───── Dataset entries

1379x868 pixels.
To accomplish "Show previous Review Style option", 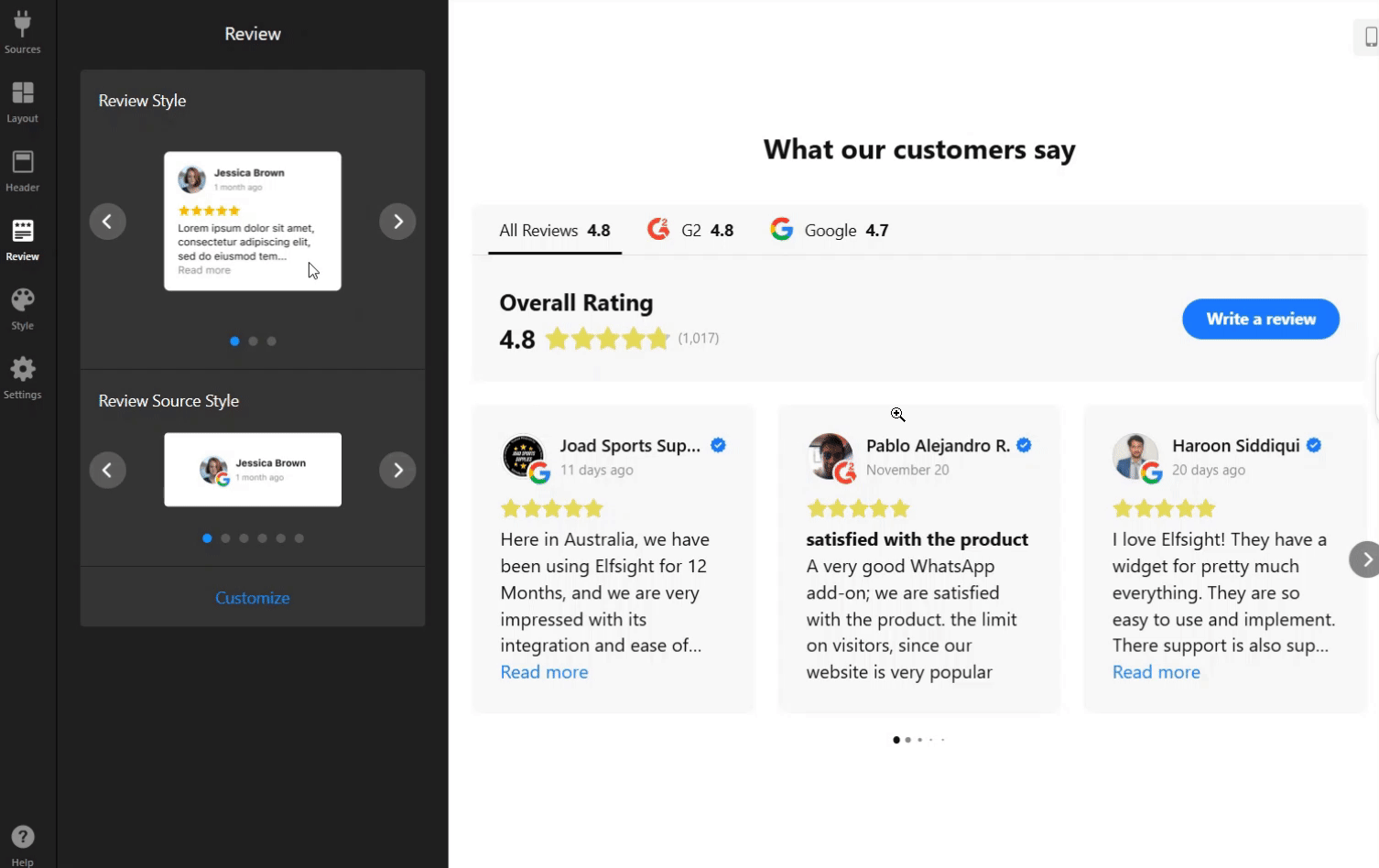I will [x=107, y=222].
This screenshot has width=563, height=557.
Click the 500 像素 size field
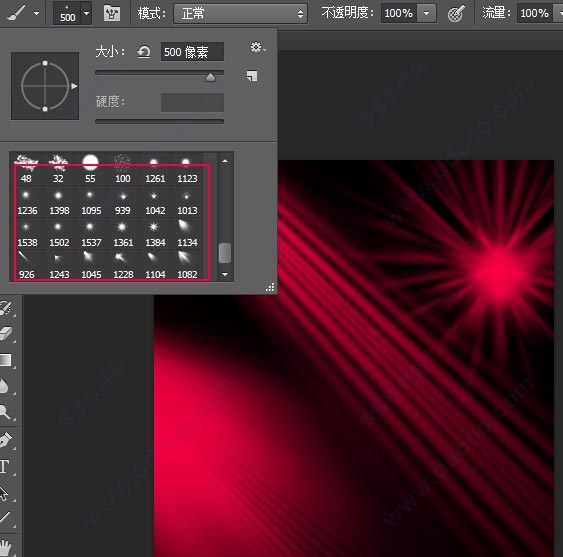point(192,52)
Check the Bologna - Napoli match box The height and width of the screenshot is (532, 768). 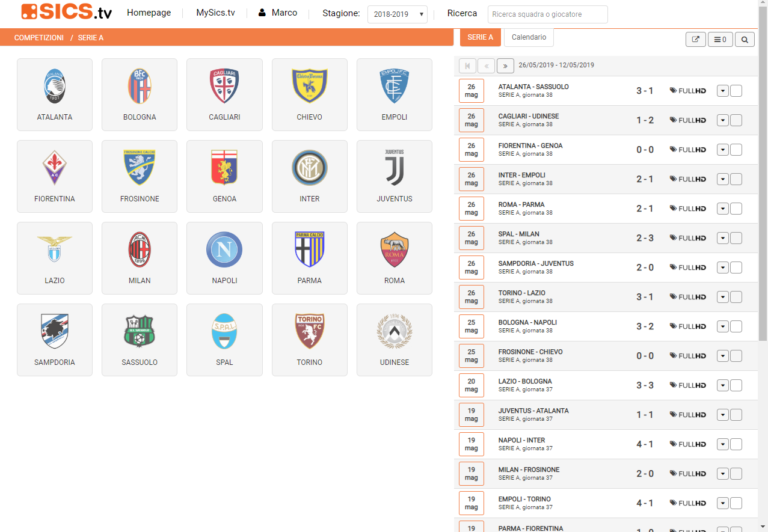pos(736,326)
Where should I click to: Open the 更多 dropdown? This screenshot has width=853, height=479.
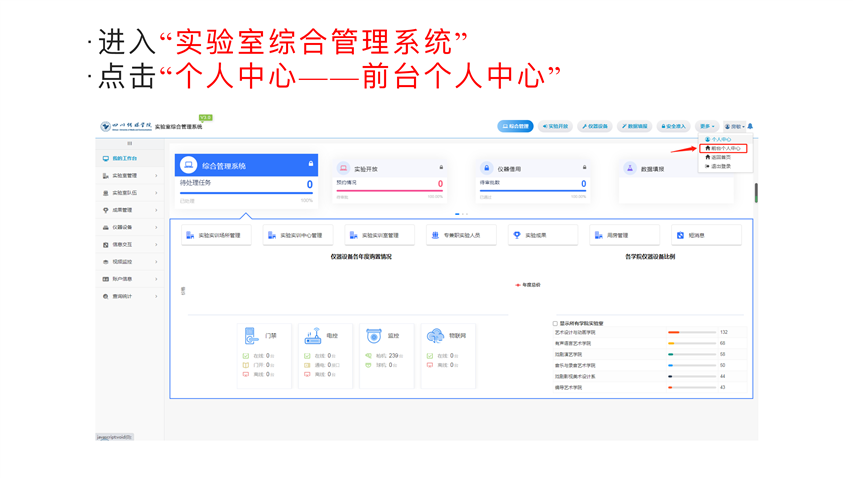(706, 127)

──────────

## [Problem details]
Reproduce the stretch of lines from the one containing "Where should I" through the end of the lines, requests included, adding 58 to every coordinate number in the answers. Leave the pictures out.

## [Answer to this problem]
Where should I click to: Open the 更多 dropdown? This screenshot has width=853, height=479.
(764, 185)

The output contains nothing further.